__WHAT YOU HAVE TO DO__. "Screen dimensions: 353x785" appears in one line; retype that line and all lines following it through the end of the records, with nothing left out or added.

__EXERCISE MATERIAL__.
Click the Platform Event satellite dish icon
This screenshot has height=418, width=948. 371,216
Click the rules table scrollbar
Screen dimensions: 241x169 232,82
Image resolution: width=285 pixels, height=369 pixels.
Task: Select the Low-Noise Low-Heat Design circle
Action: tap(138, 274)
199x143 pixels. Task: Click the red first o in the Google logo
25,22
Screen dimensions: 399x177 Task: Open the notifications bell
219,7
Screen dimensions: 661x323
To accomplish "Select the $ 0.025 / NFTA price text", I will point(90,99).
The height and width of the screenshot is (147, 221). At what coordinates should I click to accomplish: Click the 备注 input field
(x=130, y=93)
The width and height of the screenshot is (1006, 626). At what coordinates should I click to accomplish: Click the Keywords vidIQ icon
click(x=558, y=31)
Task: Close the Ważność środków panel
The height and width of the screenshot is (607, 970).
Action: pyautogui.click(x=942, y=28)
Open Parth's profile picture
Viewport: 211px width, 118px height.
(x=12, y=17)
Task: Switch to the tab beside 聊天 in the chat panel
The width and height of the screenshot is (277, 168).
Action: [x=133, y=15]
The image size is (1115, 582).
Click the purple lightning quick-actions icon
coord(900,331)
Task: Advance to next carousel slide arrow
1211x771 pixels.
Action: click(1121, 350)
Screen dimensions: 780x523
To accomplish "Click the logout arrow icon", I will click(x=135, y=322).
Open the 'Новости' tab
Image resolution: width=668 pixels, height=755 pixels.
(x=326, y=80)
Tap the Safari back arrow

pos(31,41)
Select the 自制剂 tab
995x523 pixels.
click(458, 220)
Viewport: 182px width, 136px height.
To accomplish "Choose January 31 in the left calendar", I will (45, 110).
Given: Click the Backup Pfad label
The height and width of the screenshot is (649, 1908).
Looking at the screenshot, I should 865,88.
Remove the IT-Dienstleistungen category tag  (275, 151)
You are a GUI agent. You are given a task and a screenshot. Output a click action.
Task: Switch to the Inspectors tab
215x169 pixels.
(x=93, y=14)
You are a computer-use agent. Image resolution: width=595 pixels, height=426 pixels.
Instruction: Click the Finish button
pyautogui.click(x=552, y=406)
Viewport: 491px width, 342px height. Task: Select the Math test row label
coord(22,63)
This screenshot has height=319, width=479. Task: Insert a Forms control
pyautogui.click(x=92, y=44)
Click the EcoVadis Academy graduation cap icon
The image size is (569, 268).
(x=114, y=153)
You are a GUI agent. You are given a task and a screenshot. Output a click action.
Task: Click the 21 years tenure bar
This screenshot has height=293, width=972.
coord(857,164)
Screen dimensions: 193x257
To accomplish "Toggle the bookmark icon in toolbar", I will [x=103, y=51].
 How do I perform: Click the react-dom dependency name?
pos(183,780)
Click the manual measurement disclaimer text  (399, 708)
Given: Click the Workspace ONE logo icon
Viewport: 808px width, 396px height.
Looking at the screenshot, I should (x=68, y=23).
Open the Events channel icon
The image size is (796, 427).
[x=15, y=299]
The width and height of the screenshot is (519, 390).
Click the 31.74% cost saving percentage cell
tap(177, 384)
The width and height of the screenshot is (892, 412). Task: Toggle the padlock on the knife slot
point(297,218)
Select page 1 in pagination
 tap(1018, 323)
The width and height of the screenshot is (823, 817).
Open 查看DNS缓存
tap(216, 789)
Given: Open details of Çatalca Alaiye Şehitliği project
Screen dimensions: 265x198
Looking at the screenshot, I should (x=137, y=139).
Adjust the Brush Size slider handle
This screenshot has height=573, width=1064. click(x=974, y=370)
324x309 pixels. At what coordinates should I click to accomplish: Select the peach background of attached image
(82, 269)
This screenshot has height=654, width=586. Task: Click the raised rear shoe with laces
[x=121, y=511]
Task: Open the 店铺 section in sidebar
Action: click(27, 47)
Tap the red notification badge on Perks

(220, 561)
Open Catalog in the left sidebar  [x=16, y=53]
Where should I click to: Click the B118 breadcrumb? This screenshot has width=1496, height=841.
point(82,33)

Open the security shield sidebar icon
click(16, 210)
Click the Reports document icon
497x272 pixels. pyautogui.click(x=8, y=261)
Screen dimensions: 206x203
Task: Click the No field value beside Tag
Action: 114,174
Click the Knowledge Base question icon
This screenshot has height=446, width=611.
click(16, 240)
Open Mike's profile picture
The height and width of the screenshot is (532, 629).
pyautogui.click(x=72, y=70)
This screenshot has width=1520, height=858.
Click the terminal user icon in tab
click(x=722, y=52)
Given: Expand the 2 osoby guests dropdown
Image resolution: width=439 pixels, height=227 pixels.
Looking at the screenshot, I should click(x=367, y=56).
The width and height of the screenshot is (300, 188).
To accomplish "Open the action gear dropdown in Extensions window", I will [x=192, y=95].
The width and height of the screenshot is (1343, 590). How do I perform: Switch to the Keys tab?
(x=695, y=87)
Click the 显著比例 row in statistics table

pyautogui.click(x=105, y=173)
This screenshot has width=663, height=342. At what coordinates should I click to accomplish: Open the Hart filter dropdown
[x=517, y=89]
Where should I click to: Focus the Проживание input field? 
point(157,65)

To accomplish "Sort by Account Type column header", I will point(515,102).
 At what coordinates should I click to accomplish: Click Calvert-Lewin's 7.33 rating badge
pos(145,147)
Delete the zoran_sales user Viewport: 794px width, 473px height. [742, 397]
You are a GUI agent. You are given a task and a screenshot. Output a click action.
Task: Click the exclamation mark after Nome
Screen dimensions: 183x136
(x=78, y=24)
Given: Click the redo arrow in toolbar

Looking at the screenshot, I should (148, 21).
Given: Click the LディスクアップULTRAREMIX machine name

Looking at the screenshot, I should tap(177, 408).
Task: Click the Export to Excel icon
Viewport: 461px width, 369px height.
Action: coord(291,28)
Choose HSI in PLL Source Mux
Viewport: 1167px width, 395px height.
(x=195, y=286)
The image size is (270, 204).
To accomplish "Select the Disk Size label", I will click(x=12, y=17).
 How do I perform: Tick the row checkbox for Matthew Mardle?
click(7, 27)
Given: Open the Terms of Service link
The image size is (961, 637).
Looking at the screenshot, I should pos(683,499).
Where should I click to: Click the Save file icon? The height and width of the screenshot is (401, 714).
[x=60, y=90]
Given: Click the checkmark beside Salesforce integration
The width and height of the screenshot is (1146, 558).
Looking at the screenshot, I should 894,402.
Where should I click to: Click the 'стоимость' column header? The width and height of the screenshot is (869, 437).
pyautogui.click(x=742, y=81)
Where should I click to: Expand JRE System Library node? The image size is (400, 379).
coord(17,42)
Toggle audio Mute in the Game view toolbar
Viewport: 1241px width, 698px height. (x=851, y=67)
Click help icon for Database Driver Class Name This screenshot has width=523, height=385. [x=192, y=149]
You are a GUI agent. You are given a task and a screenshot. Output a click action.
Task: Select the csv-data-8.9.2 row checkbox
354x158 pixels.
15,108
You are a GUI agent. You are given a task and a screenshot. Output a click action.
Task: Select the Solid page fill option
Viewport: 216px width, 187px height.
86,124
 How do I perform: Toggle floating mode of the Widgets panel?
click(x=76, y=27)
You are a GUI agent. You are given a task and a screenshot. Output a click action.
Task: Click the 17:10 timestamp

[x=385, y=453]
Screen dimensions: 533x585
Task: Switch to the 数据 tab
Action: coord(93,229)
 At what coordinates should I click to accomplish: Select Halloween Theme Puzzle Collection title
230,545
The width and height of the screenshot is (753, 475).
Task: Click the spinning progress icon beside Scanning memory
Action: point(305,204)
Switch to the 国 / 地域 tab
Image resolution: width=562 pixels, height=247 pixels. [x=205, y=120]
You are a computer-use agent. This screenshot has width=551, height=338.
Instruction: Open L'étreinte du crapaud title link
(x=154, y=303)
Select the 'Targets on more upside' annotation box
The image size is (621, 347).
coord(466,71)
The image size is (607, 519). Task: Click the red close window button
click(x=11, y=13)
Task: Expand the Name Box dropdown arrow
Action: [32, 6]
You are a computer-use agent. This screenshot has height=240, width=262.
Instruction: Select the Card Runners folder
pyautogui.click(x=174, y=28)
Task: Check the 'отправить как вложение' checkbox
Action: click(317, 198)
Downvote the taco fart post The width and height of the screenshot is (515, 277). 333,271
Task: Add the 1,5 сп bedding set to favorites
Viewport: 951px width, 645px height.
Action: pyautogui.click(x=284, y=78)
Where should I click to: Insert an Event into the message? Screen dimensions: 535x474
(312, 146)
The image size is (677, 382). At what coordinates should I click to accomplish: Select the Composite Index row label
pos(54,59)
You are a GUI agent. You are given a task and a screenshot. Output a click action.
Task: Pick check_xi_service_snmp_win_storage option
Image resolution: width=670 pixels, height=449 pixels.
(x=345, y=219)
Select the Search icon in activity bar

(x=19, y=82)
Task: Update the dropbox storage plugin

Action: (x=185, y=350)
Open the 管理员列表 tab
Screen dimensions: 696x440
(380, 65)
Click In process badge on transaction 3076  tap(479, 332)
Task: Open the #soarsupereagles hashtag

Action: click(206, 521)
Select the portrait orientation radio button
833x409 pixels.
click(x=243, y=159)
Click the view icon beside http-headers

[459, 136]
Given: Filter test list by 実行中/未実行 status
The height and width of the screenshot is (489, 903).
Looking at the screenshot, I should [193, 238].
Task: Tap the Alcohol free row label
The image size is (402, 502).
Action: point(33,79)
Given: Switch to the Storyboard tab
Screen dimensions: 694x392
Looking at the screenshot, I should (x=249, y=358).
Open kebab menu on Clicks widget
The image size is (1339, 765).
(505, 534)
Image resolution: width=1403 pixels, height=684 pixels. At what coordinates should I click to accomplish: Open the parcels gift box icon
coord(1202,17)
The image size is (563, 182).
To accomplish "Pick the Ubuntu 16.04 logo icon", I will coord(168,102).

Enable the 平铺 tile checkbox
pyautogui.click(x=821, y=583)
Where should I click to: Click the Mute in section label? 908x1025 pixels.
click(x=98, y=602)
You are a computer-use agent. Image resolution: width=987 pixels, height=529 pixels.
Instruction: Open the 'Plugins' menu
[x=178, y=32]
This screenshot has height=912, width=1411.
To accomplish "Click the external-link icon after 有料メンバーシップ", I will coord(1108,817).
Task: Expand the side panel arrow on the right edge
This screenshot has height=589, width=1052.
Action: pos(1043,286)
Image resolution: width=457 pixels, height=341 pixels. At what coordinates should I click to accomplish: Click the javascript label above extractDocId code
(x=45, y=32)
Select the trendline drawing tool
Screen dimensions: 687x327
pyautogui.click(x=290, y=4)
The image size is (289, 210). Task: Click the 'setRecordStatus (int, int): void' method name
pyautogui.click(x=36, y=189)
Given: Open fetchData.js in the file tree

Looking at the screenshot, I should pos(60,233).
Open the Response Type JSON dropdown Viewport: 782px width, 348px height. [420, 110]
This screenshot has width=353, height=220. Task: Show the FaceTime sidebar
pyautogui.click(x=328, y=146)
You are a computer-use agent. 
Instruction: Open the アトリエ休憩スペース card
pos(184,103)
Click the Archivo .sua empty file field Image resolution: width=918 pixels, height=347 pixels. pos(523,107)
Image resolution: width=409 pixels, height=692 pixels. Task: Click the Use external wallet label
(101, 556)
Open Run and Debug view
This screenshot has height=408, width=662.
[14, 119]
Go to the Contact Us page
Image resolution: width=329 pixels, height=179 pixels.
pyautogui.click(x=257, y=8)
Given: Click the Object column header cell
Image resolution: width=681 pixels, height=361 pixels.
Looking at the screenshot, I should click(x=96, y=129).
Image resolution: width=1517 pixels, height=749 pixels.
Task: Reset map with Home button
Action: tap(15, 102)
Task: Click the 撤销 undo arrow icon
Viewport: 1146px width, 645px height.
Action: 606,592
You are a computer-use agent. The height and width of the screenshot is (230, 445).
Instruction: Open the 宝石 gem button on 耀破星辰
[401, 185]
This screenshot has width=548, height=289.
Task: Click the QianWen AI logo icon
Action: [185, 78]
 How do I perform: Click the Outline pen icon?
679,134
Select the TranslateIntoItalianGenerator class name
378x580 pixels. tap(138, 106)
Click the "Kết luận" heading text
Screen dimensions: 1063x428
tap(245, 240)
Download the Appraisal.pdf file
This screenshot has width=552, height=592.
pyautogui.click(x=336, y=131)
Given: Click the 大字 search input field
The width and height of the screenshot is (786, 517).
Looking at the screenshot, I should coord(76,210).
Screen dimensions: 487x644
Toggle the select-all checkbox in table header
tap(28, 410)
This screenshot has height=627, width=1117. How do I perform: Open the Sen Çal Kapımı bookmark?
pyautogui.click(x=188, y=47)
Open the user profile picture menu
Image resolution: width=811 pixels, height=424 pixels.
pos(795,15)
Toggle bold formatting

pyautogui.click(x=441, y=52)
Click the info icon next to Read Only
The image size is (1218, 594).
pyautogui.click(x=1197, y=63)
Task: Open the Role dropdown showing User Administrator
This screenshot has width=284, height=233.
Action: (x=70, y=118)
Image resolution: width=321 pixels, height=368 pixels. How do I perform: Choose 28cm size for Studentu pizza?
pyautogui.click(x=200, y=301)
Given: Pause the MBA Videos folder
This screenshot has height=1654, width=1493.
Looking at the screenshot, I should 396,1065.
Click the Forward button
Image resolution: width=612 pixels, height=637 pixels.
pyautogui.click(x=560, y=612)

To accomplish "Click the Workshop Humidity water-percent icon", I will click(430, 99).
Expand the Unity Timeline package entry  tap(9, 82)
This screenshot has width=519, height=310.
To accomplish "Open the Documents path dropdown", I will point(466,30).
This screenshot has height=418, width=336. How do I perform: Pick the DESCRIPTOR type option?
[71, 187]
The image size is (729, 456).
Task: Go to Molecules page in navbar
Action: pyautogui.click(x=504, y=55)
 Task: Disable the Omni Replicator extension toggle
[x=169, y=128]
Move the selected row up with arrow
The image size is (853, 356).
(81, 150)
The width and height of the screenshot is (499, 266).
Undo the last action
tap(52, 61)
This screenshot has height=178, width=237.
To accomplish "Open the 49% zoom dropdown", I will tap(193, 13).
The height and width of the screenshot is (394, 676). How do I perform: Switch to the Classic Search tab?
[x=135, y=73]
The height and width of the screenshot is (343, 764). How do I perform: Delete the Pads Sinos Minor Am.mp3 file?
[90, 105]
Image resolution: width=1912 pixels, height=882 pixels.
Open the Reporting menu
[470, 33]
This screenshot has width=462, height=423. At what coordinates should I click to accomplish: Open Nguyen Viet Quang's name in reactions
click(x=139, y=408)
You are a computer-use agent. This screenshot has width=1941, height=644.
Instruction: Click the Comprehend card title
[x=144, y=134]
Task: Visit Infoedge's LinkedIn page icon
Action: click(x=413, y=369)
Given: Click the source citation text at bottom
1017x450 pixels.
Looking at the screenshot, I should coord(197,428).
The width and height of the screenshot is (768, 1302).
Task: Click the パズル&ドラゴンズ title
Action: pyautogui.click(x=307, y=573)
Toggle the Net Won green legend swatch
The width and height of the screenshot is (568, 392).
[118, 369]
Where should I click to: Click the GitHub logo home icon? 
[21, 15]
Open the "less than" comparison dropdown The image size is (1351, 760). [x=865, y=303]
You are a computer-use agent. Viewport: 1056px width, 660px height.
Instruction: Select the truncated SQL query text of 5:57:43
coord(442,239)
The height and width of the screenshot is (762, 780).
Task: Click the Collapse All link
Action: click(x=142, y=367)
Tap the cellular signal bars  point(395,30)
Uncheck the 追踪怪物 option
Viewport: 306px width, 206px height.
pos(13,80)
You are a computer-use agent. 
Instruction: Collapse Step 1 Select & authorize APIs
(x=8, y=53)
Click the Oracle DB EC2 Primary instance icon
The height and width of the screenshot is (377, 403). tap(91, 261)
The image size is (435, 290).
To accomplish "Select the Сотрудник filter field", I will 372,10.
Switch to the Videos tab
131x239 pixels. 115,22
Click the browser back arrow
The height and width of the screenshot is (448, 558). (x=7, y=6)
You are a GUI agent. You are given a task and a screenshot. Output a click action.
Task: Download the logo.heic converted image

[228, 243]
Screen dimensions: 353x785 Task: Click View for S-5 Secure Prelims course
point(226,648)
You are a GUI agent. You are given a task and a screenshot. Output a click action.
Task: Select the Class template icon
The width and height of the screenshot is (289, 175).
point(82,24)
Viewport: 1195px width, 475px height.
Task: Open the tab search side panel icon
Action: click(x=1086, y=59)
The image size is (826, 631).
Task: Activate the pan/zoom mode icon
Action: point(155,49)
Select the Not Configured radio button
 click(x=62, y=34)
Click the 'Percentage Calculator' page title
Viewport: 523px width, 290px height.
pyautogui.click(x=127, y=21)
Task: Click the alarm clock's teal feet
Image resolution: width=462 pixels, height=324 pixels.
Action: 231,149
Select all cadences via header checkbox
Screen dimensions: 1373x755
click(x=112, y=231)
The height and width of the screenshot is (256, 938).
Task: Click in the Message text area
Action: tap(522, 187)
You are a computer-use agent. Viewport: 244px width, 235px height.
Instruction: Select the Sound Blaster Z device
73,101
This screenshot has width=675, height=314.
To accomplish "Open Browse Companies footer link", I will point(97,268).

__RESPONSE TO THE TASK__.
Screen dimensions: 353x785 Task: Click View for S-5 Secure Prelims course
point(226,648)
You are a GUI agent. You are given a task and a screenshot. Output a click action.
Task: Select the Class template icon
The width and height of the screenshot is (289, 175).
point(82,24)
Viewport: 1195px width, 475px height.
Task: Open the tab search side panel icon
Action: click(x=1086, y=59)
The image size is (826, 631).
Task: Activate the pan/zoom mode icon
Action: point(155,49)
Select the Not Configured radio button
 click(x=62, y=34)
Click the 'Percentage Calculator' page title
Viewport: 523px width, 290px height.
pyautogui.click(x=127, y=21)
Task: Click the alarm clock's teal feet
Image resolution: width=462 pixels, height=324 pixels.
Action: 231,149
Select all cadences via header checkbox
Screen dimensions: 1373x755
click(x=112, y=231)
The height and width of the screenshot is (256, 938).
Task: Click in the Message text area
Action: tap(522, 187)
You are a computer-use agent. Viewport: 244px width, 235px height.
Instruction: Select the Sound Blaster Z device
73,101
This screenshot has width=675, height=314.
To accomplish "Open Browse Companies footer link", I will point(97,268).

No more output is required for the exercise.